▶ **EXERCISE AIM**
Keep only the lines of the material below that contain the word "computer". Copy those lines.
[RECORD SET]
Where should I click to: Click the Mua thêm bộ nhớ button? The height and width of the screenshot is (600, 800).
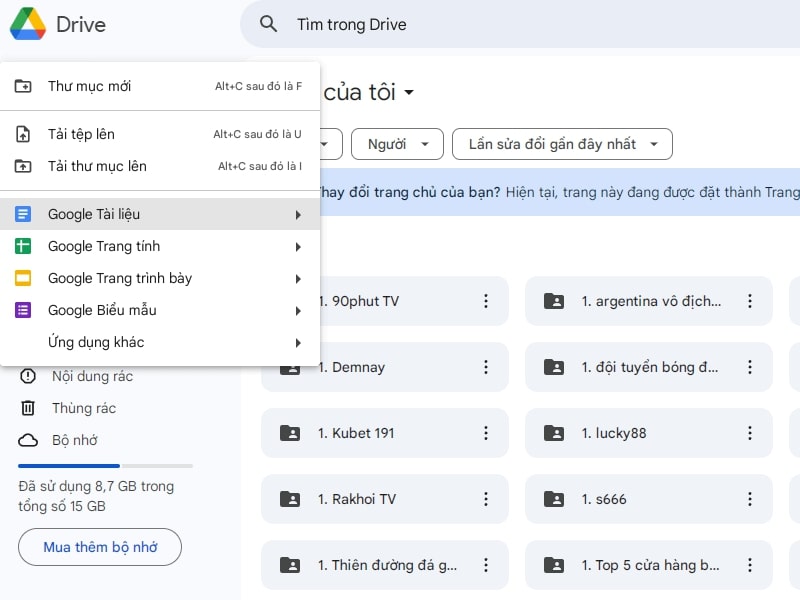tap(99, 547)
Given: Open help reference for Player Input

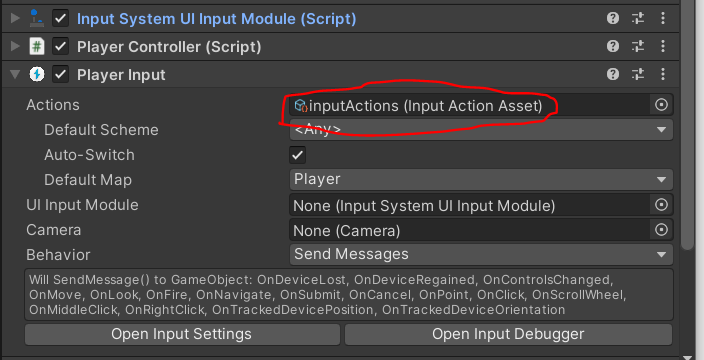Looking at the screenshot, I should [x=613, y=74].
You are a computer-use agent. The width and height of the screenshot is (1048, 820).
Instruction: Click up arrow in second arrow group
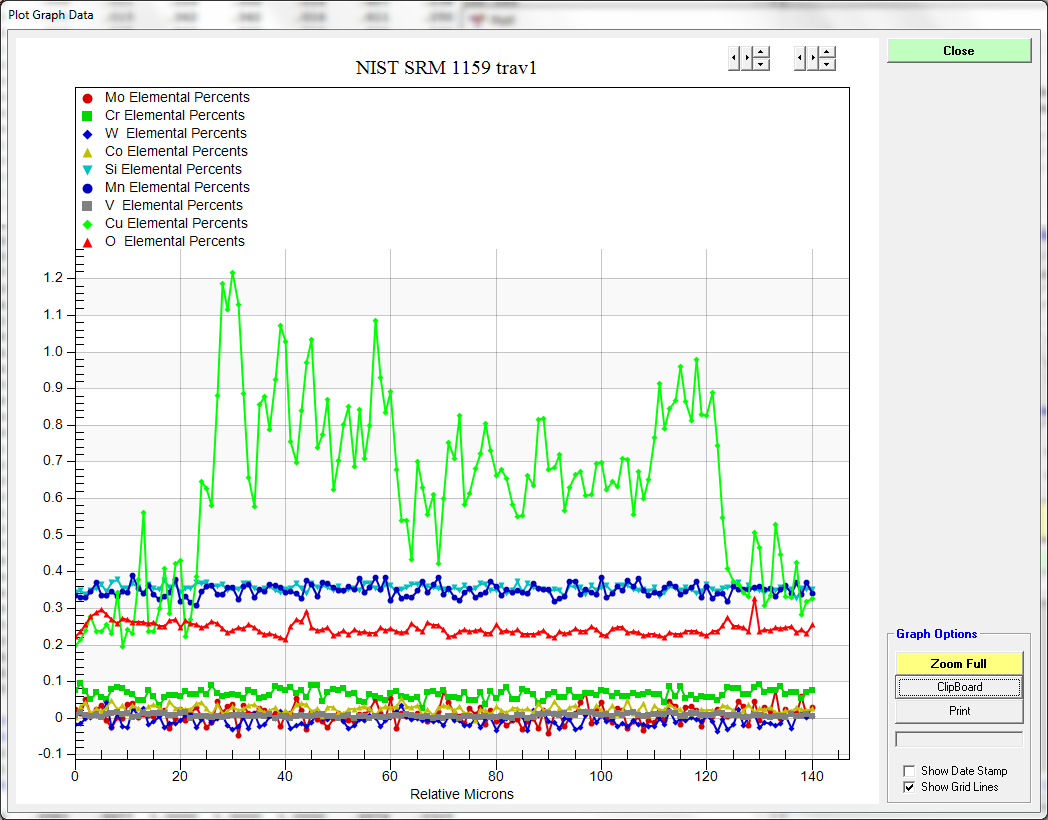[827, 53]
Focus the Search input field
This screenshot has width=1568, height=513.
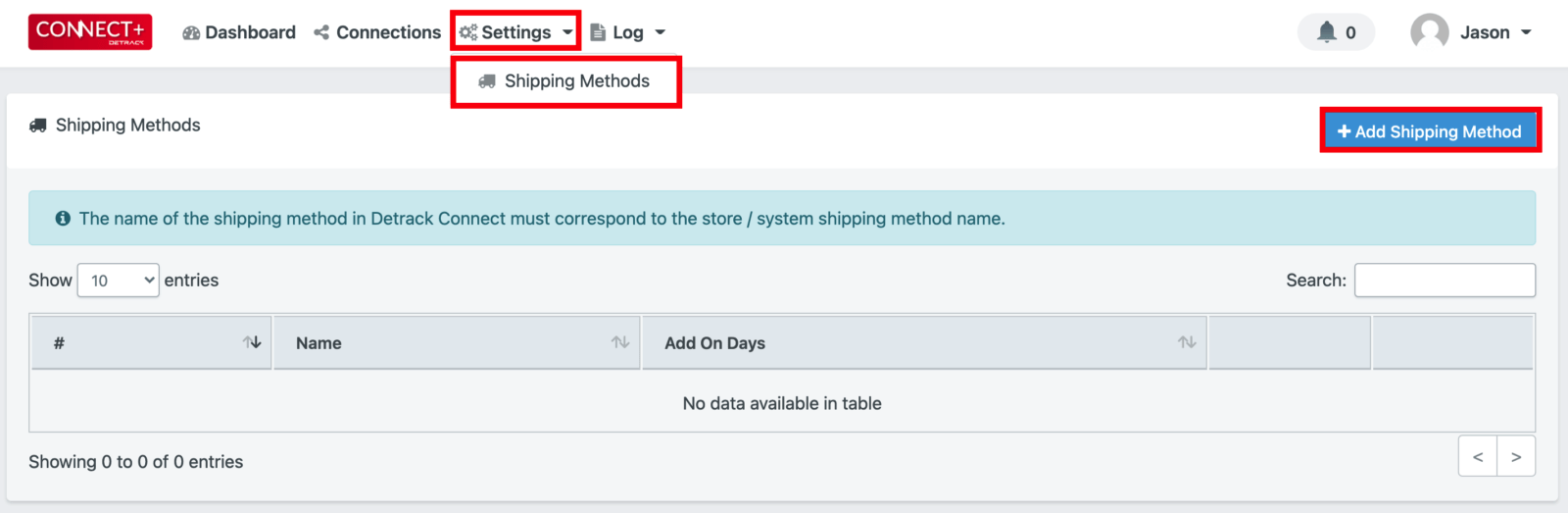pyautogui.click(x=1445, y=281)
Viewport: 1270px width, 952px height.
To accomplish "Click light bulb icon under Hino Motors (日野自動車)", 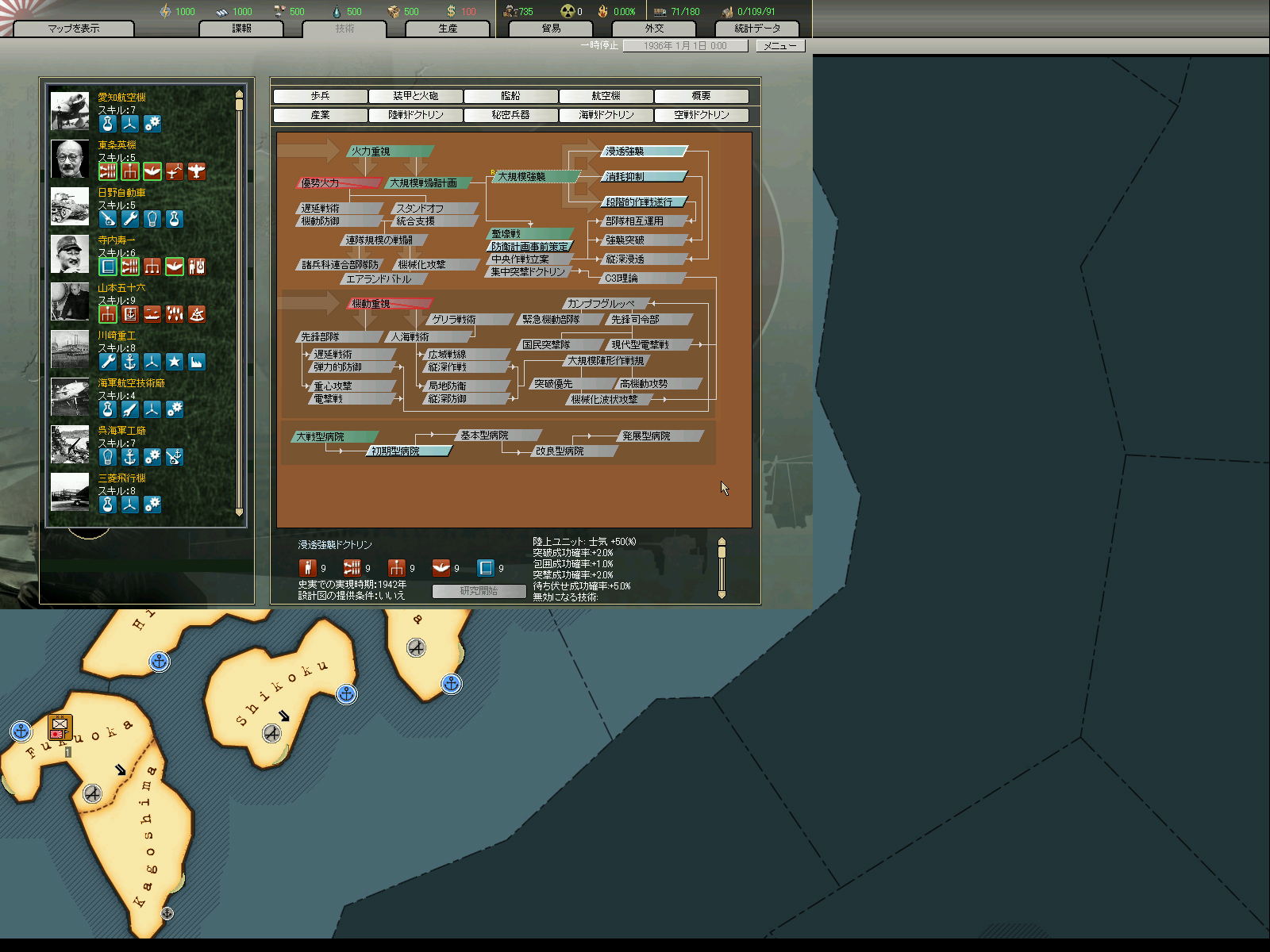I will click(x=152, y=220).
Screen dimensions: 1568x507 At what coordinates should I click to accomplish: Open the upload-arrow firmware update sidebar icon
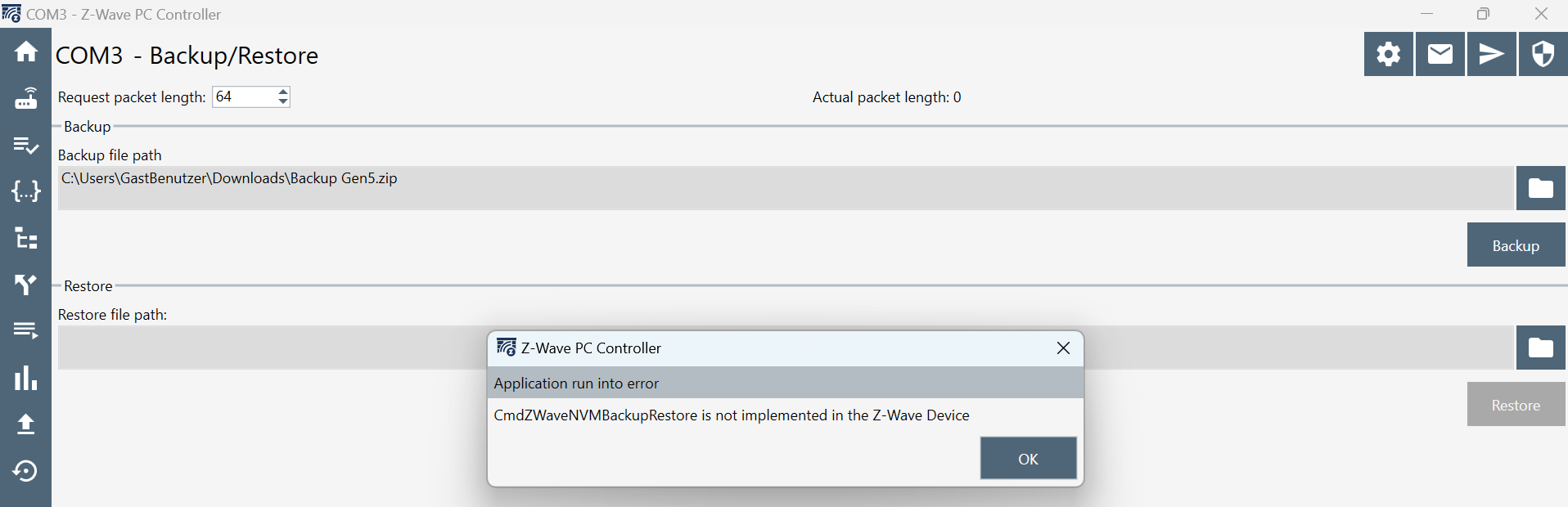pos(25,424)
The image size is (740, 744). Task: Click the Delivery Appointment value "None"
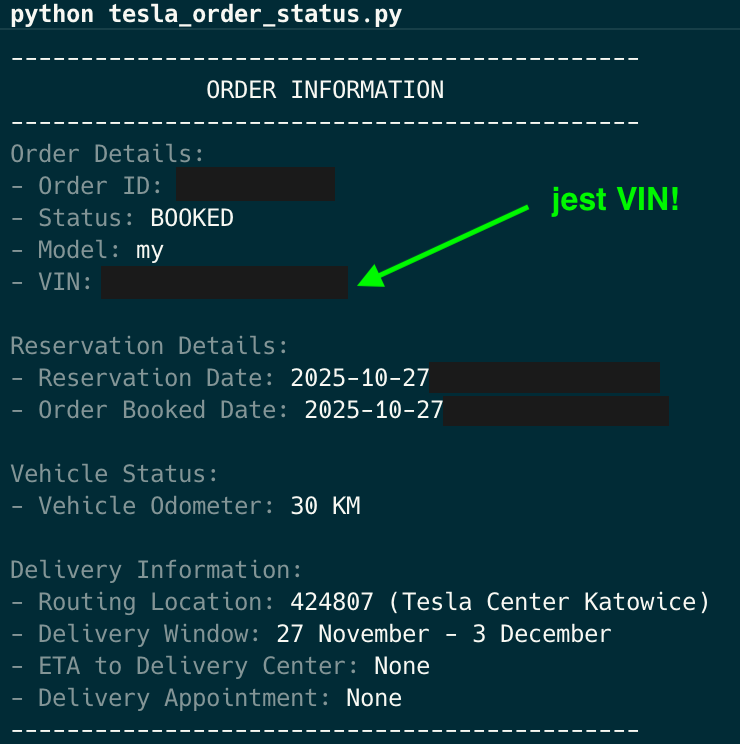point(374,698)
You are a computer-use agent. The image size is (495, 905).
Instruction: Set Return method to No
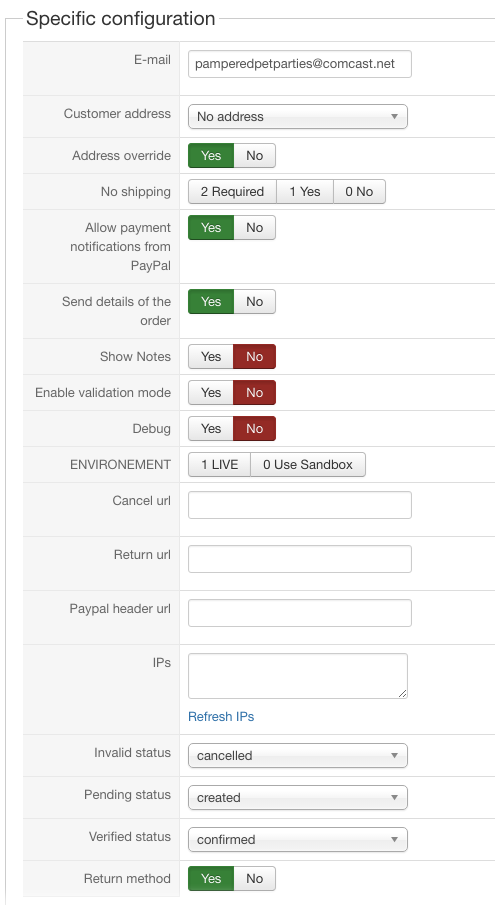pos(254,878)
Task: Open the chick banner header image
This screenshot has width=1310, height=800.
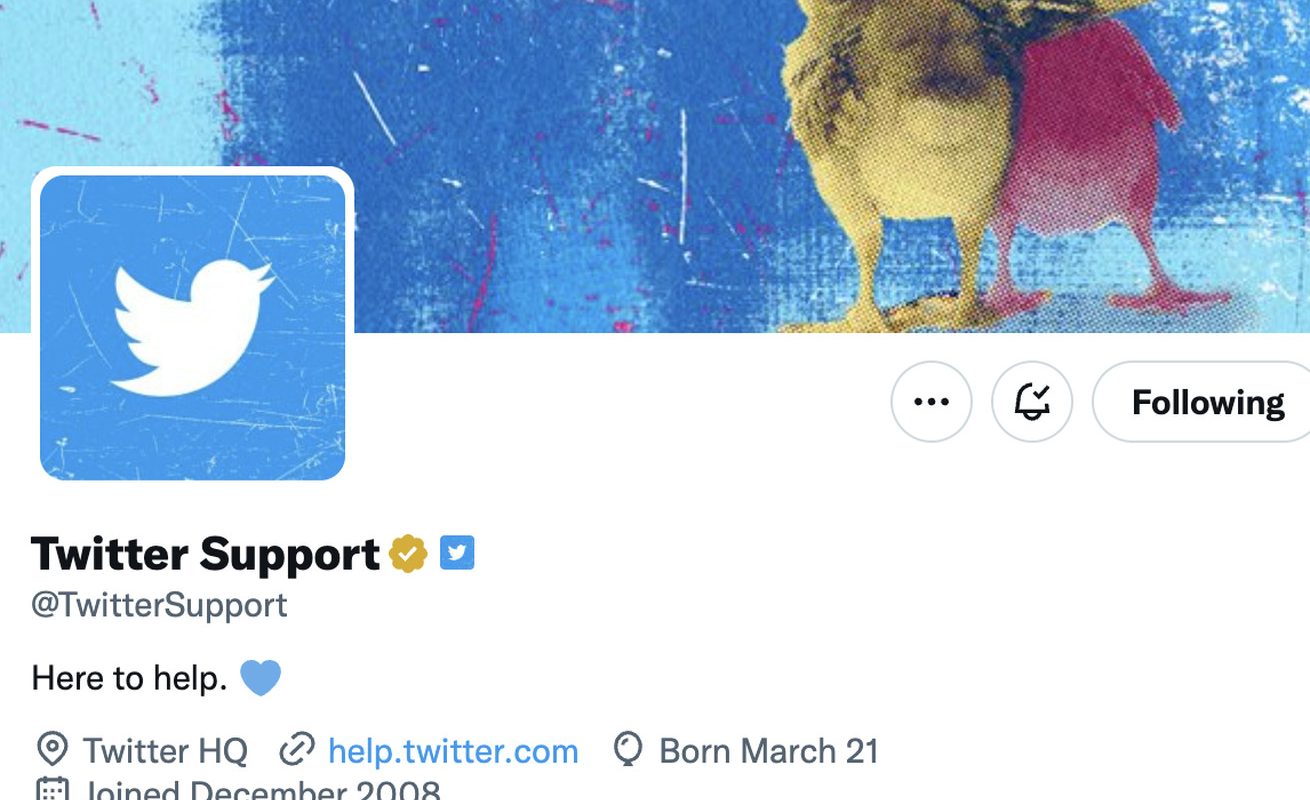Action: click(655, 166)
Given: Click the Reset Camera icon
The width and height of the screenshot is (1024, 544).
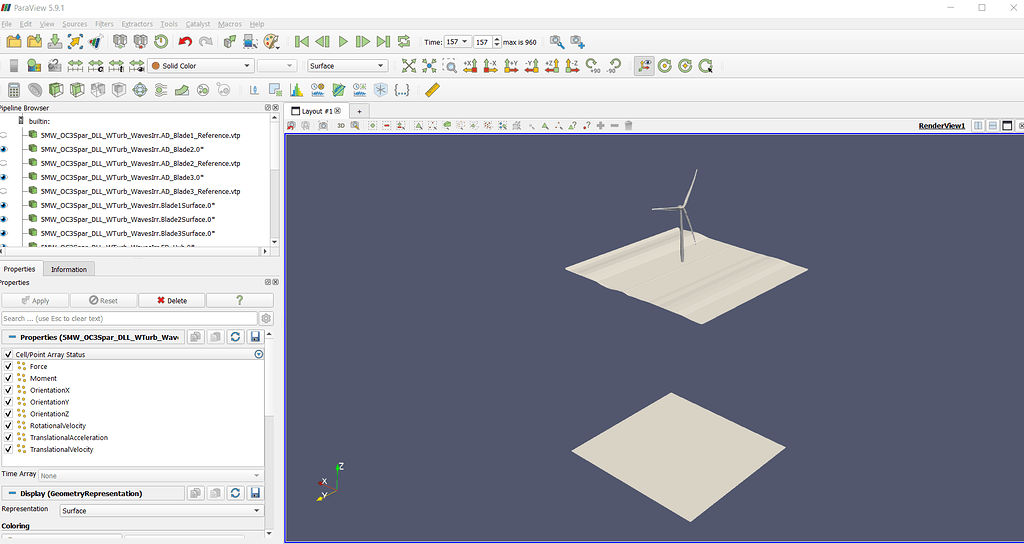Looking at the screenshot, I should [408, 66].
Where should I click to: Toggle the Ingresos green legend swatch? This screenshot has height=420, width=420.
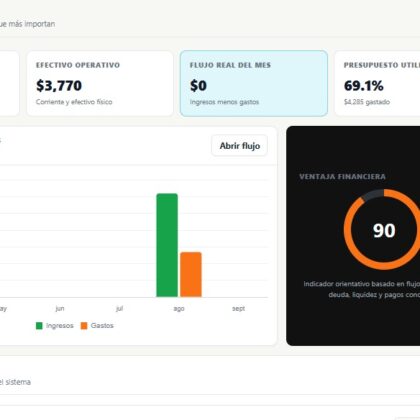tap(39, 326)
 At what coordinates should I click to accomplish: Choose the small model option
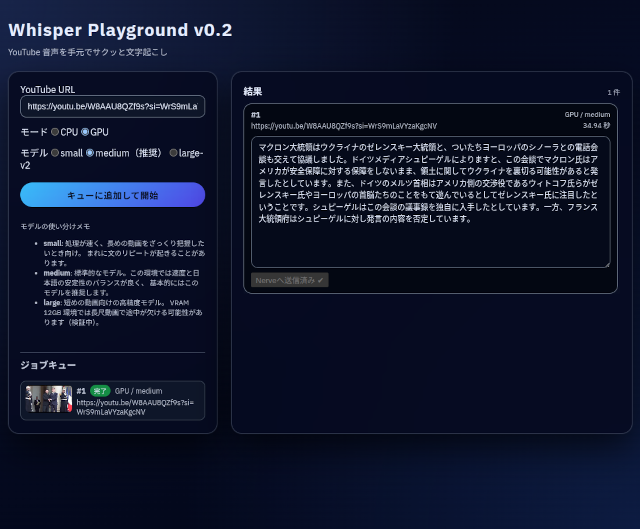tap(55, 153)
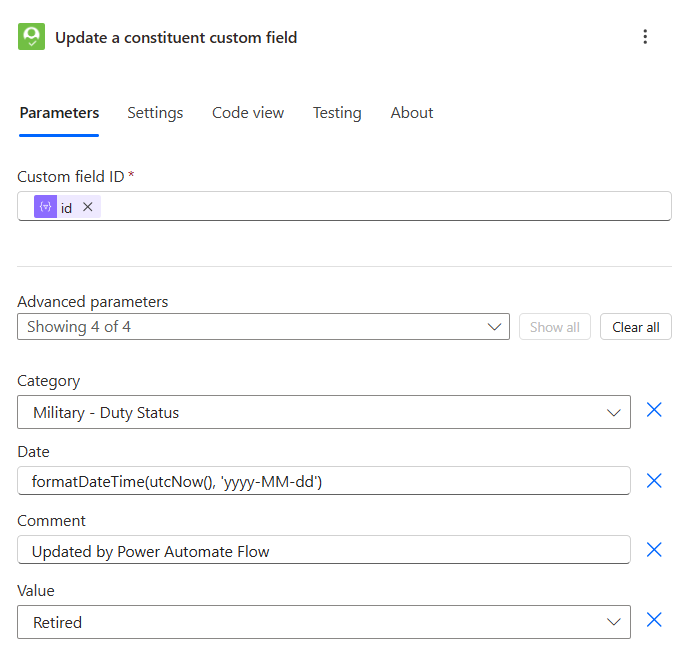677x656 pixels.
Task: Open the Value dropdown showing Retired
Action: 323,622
[/RECORD SET]
▶ **WRITTEN ANSWER**
You are a computer-use agent. The width and height of the screenshot is (1048, 820).
You are a computer-use agent. The image size is (495, 905).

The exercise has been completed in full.